▶ _WORK TO COMPLETE_
Reproduce exactly the lines from the one containing "Click the Mouse settings icon" through the last line of the records below, both included. Leave out any pictures.

##### RECORDED DATA

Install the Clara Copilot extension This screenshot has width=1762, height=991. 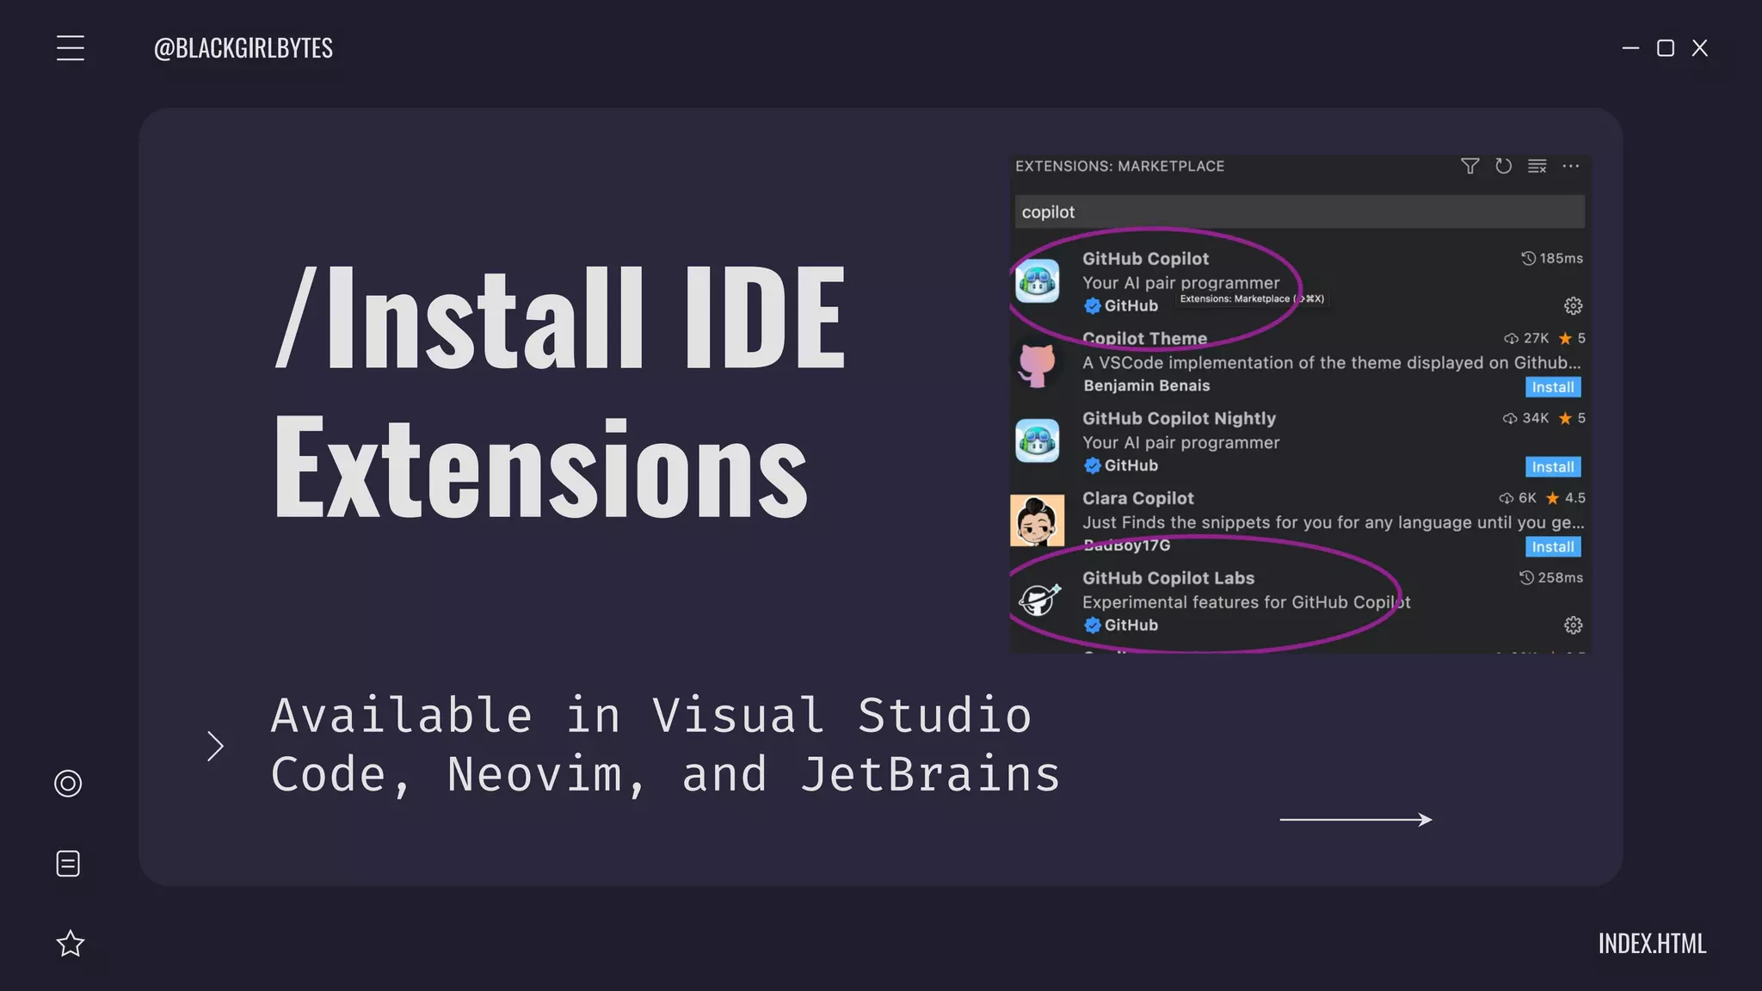pyautogui.click(x=1553, y=547)
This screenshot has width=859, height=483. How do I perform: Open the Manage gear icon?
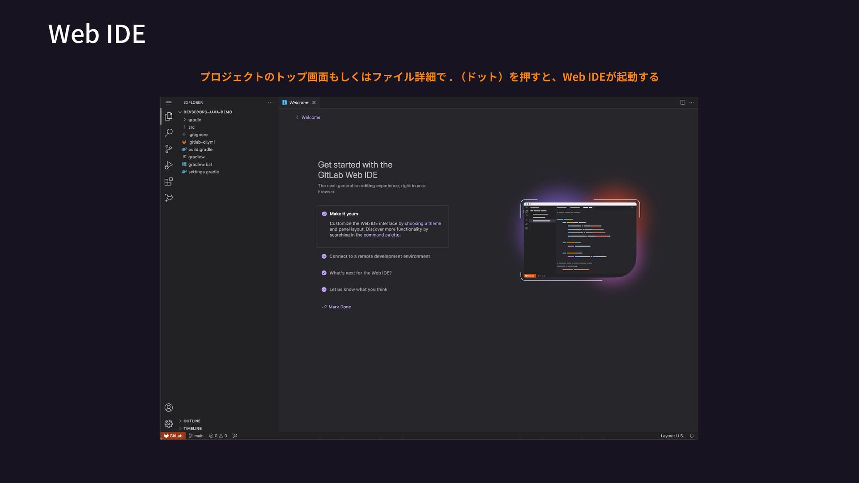[x=169, y=424]
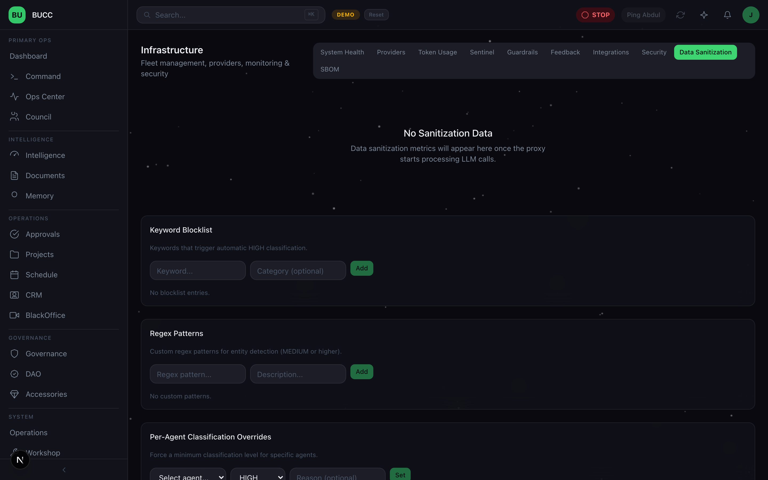Click the Governance shield icon

[x=14, y=353]

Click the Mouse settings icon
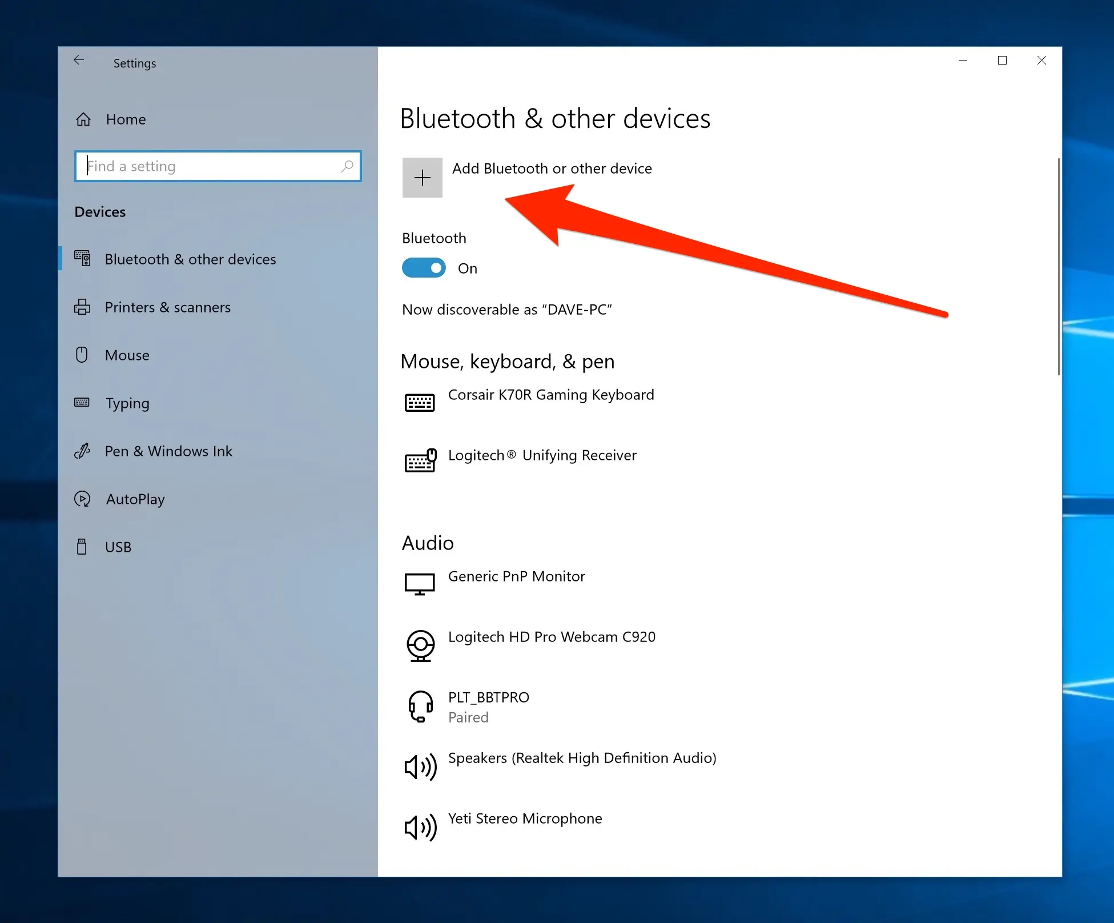tap(82, 354)
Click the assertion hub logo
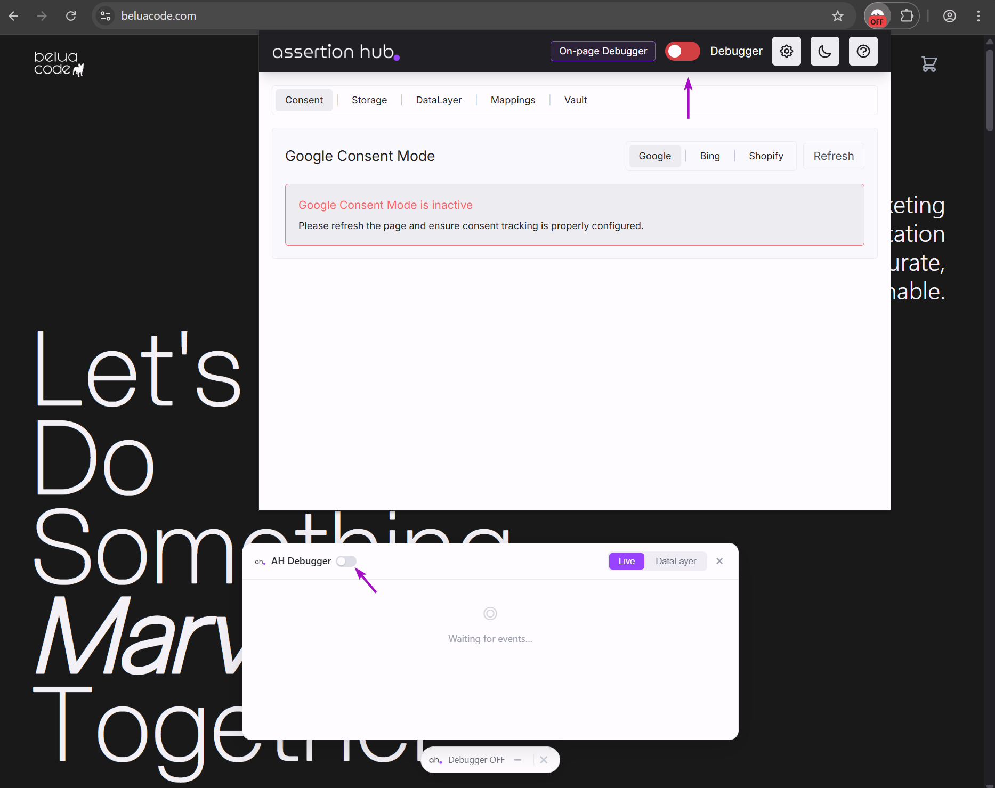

##########

▶ _SOLUTION TO THE PROBLEM_
Click the Mouse settings icon
tap(82, 354)
Click the assertion hub logo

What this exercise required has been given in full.